-- start of Records for the exercise --

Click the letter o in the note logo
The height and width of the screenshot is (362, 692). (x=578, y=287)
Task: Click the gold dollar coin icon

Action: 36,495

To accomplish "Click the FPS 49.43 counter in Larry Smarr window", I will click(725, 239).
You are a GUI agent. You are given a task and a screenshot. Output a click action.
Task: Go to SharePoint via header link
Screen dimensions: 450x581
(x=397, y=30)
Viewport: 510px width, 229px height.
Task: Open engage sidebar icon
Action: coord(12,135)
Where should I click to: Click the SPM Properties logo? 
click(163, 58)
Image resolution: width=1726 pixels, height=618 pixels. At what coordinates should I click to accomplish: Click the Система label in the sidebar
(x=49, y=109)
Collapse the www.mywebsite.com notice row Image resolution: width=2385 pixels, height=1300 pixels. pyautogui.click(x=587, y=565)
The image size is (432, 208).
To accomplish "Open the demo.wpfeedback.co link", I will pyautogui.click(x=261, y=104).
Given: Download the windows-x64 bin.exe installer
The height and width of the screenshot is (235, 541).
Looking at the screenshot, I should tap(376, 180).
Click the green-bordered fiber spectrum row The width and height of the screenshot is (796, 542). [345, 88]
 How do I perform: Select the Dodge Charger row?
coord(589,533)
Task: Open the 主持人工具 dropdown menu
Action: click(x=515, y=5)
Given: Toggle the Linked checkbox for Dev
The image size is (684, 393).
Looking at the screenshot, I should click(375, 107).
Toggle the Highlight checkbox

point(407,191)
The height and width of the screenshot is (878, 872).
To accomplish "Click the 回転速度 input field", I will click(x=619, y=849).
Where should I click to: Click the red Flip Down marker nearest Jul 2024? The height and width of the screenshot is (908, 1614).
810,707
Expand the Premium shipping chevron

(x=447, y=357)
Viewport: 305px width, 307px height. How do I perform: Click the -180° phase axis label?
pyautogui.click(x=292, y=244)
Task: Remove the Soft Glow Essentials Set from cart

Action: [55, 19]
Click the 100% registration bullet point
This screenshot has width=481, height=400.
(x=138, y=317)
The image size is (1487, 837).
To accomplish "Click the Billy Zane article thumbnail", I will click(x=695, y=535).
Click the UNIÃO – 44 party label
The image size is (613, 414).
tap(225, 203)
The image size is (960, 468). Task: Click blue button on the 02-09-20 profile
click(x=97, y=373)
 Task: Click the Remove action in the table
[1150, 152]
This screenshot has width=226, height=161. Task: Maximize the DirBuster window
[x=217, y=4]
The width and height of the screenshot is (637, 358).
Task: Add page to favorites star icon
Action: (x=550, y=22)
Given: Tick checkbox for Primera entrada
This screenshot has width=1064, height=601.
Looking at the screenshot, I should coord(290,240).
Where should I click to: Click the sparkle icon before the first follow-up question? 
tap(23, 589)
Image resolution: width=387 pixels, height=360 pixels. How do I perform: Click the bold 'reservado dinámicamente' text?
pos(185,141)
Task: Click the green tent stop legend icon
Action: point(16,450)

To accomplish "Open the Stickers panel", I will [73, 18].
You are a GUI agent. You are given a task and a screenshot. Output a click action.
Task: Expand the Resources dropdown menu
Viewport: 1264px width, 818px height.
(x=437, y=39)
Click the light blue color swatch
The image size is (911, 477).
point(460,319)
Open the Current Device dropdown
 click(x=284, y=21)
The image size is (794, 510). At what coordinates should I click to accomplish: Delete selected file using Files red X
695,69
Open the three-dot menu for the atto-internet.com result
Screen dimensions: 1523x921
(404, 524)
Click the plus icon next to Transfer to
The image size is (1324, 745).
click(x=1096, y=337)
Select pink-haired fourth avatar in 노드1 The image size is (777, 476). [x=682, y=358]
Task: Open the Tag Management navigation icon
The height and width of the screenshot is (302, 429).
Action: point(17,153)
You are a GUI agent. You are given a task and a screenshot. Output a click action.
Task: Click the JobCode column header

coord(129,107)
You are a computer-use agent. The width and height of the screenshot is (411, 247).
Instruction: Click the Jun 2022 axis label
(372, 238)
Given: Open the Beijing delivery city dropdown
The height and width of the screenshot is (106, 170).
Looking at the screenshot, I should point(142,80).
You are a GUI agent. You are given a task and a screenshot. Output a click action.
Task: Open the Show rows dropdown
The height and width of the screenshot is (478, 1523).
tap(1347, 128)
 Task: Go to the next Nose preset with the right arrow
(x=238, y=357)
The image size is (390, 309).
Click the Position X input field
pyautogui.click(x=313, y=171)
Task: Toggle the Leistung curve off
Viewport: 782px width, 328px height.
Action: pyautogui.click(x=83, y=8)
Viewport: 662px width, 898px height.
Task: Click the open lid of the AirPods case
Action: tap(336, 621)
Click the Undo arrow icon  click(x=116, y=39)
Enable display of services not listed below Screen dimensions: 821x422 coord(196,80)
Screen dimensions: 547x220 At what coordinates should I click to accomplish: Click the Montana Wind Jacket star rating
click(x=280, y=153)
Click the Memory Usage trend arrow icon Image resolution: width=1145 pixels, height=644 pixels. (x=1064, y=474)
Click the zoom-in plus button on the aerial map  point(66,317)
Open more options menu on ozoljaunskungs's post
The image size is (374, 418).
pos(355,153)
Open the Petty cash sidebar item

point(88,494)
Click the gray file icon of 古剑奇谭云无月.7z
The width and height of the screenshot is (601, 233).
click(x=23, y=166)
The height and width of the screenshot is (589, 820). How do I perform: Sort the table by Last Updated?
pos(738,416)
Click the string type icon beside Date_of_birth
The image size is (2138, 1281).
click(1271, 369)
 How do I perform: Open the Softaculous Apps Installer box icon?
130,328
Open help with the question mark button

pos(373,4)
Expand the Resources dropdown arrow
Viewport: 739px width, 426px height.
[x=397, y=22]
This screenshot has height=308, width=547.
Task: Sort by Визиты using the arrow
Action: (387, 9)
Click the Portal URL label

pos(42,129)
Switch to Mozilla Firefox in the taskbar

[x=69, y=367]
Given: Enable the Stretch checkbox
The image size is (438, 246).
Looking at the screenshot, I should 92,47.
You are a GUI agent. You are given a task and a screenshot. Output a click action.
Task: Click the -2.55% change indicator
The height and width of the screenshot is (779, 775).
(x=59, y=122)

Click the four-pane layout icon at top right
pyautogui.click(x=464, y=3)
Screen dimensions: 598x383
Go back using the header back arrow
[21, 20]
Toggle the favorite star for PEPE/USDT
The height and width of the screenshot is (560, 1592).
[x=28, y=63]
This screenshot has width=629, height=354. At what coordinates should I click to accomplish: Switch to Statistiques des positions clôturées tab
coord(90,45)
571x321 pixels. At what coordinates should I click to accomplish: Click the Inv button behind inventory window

-- end of Records for the exercise --

Requirements: Could you print all of the material above again, word for word and line for line, changing nothing?

Exercise output:
Click the letter o in the note logo
The height and width of the screenshot is (362, 692). (x=578, y=287)
Task: Click the gold dollar coin icon

Action: 36,495

To accomplish "Click the FPS 49.43 counter in Larry Smarr window", I will click(725, 239).
You are a GUI agent. You are given a task and a screenshot. Output a click action.
Task: Go to SharePoint via header link
Screen dimensions: 450x581
(x=397, y=30)
Viewport: 510px width, 229px height.
Task: Open engage sidebar icon
Action: coord(12,135)
Where should I click to: Click the SPM Properties logo? 
click(163, 58)
Image resolution: width=1726 pixels, height=618 pixels. At what coordinates should I click to accomplish: Click the Система label in the sidebar
(x=49, y=109)
Collapse the www.mywebsite.com notice row Image resolution: width=2385 pixels, height=1300 pixels. pyautogui.click(x=587, y=565)
The image size is (432, 208).
To accomplish "Open the demo.wpfeedback.co link", I will pyautogui.click(x=261, y=104).
Given: Download the windows-x64 bin.exe installer
The height and width of the screenshot is (235, 541).
Looking at the screenshot, I should tap(376, 180).
Click the green-bordered fiber spectrum row The width and height of the screenshot is (796, 542). [345, 88]
 How do I perform: Select the Dodge Charger row?
coord(589,533)
Task: Open the 主持人工具 dropdown menu
Action: click(x=515, y=5)
Given: Toggle the Linked checkbox for Dev
The image size is (684, 393).
Looking at the screenshot, I should click(375, 107).
Toggle the Highlight checkbox

point(407,191)
The height and width of the screenshot is (878, 872).
To accomplish "Click the 回転速度 input field", I will click(x=619, y=849).
Where should I click to: Click the red Flip Down marker nearest Jul 2024? The height and width of the screenshot is (908, 1614).
810,707
Expand the Premium shipping chevron

(x=447, y=357)
Viewport: 305px width, 307px height. How do I perform: Click the -180° phase axis label?
pyautogui.click(x=292, y=244)
Task: Remove the Soft Glow Essentials Set from cart

Action: [55, 19]
Click the 100% registration bullet point
This screenshot has width=481, height=400.
(x=138, y=317)
The image size is (1487, 837).
To accomplish "Click the Billy Zane article thumbnail", I will click(x=695, y=535).
Click the UNIÃO – 44 party label
The image size is (613, 414).
tap(225, 203)
The image size is (960, 468). Task: Click blue button on the 02-09-20 profile
click(x=97, y=373)
 Task: Click the Remove action in the table
[1150, 152]
This screenshot has width=226, height=161. Task: Maximize the DirBuster window
[x=217, y=4]
The width and height of the screenshot is (637, 358).
Task: Add page to favorites star icon
Action: (x=550, y=22)
Given: Tick checkbox for Primera entrada
This screenshot has width=1064, height=601.
Looking at the screenshot, I should coord(290,240).
Where should I click to: Click the sparkle icon before the first follow-up question? 
tap(23, 589)
Image resolution: width=387 pixels, height=360 pixels. How do I perform: Click the bold 'reservado dinámicamente' text?
pos(185,141)
Task: Click the green tent stop legend icon
Action: point(16,450)

To accomplish "Open the Stickers panel", I will [73, 18].
You are a GUI agent. You are given a task and a screenshot. Output a click action.
Task: Expand the Resources dropdown menu
Viewport: 1264px width, 818px height.
(x=437, y=39)
Click the light blue color swatch
The image size is (911, 477).
point(460,319)
Open the Current Device dropdown
 click(x=284, y=21)
The image size is (794, 510). At what coordinates should I click to accomplish: Delete selected file using Files red X
695,69
Open the three-dot menu for the atto-internet.com result
Screen dimensions: 1523x921
(404, 524)
Click the plus icon next to Transfer to
The image size is (1324, 745).
click(x=1096, y=337)
Select pink-haired fourth avatar in 노드1 The image size is (777, 476). [x=682, y=358]
Task: Open the Tag Management navigation icon
The height and width of the screenshot is (302, 429).
Action: point(17,153)
You are a GUI agent. You are given a task and a screenshot. Output a click action.
Task: Click the JobCode column header

coord(129,107)
You are a computer-use agent. The width and height of the screenshot is (411, 247).
Instruction: Click the Jun 2022 axis label
(372, 238)
Given: Open the Beijing delivery city dropdown
The height and width of the screenshot is (106, 170).
Looking at the screenshot, I should point(142,80).
You are a GUI agent. You are given a task and a screenshot. Output a click action.
Task: Open the Show rows dropdown
The height and width of the screenshot is (478, 1523).
tap(1347, 128)
 Task: Go to the next Nose preset with the right arrow
(x=238, y=357)
The image size is (390, 309).
Click the Position X input field
pyautogui.click(x=313, y=171)
Task: Toggle the Leistung curve off
Viewport: 782px width, 328px height.
Action: pyautogui.click(x=83, y=8)
Viewport: 662px width, 898px height.
Task: Click the open lid of the AirPods case
Action: tap(336, 621)
Click the Undo arrow icon  click(x=116, y=39)
Enable display of services not listed below Screen dimensions: 821x422 coord(196,80)
Screen dimensions: 547x220 At what coordinates should I click to accomplish: Click the Montana Wind Jacket star rating
click(x=280, y=153)
Click the Memory Usage trend arrow icon Image resolution: width=1145 pixels, height=644 pixels. (x=1064, y=474)
Click the zoom-in plus button on the aerial map  point(66,317)
Open more options menu on ozoljaunskungs's post
The image size is (374, 418).
pos(355,153)
Open the Petty cash sidebar item

point(88,494)
Click the gray file icon of 古剑奇谭云无月.7z
The width and height of the screenshot is (601, 233).
click(x=23, y=166)
The height and width of the screenshot is (589, 820). How do I perform: Sort the table by Last Updated?
pos(738,416)
Click the string type icon beside Date_of_birth
The image size is (2138, 1281).
click(1271, 369)
 How do I perform: Open the Softaculous Apps Installer box icon?
130,328
Open help with the question mark button

pos(373,4)
Expand the Resources dropdown arrow
Viewport: 739px width, 426px height.
[x=397, y=22]
This screenshot has height=308, width=547.
Task: Sort by Визиты using the arrow
Action: (387, 9)
Click the Portal URL label

pos(42,129)
Switch to Mozilla Firefox in the taskbar

[x=69, y=367]
Given: Enable the Stretch checkbox
The image size is (438, 246).
Looking at the screenshot, I should 92,47.
You are a GUI agent. You are given a task and a screenshot. Output a click action.
Task: Click the -2.55% change indicator
The height and width of the screenshot is (779, 775).
(x=59, y=122)

Click the four-pane layout icon at top right
pyautogui.click(x=464, y=3)
Screen dimensions: 598x383
Go back using the header back arrow
[21, 20]
Toggle the favorite star for PEPE/USDT
The height and width of the screenshot is (560, 1592).
[x=28, y=63]
This screenshot has width=629, height=354. At what coordinates should I click to accomplish: Switch to Statistiques des positions clôturées tab
coord(90,45)
571x321 pixels. At what coordinates should I click to accomplish: Click the Inv button behind inventory window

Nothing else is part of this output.